--- Text provided ---
Content starts

Greetings from Burgundy, where harvest is well into its second week, although today is my first day. By the time you get this I will have already been up for a few hours and probably jabbed myself a few times with something sharp. Few things can get me up before sunrise like early morning flights and regret harvest.
Fun fact: Apparently, if you cut yourself and don’t have any disinfectant on hand, just squeeze the juice of some tiny, underdeveloped grapes into the cut. It’ll clean and seal the wound. Zing!
All morning jokes aside, joining a harvest in Burgundy with people I respect who are doing cool things has been a goal of mine since I started studying wine. It’s a reminder to just do the thing and not self-select out. I will primarily be helping William Kelley and hopefully also Tomoko Kuriyama and Guillaume Bott, the duo behind micro-négoce Chanterêves.
One lesson I’ve learned before even starting is to allocate more time to help with harvest, not just a week.
Another is given how much planning and coordination is involved, a lot remains up in the air. Working with nature is a reminder that ultimately it’s not up to you, which also makes it an excellent opportunity to practice my theme this year: surrender.

Content ends

--- Available data ---
Content starts

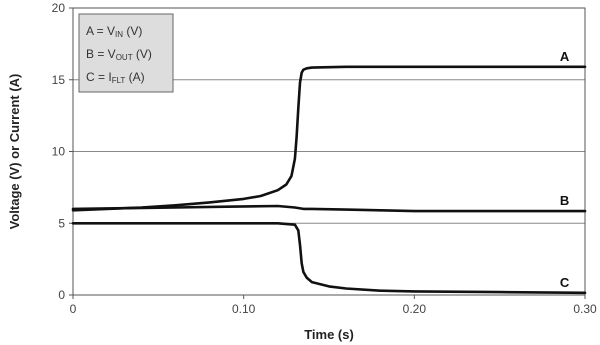 Image resolution: width=600 pixels, height=345 pixels. Describe the element at coordinates (565, 56) in the screenshot. I see `series-label-a: A` at that location.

Content ends

--- About this task ---
Repeat the passage of the Burgundy harvest text between "Greetings from Burgundy, where" and "behind micro-négoce Chanterêves.", inclusive.

--- Solution to this task ---
Greetings from Burgundy, where harvest is well into its second week, although today is my first day. By the time you get this I will have already been up for a few hours and probably jabbed myself a few times with something sharp. Few things can get me up before sunrise like early morning flights and regret harvest.
Fun fact: Apparently, if you cut yourself and don’t have any disinfectant on hand, just squeeze the juice of some tiny, underdeveloped grapes into the cut. It’ll clean and seal the wound. Zing!
All morning jokes aside, joining a harvest in Burgundy with people I respect who are doing cool things has been a goal of mine since I started studying wine. It’s a reminder to just do the thing and not self-select out. I will primarily be helping William Kelley and hopefully also Tomoko Kuriyama and Guillaume Bott, the duo behind micro-négoce Chanterêves.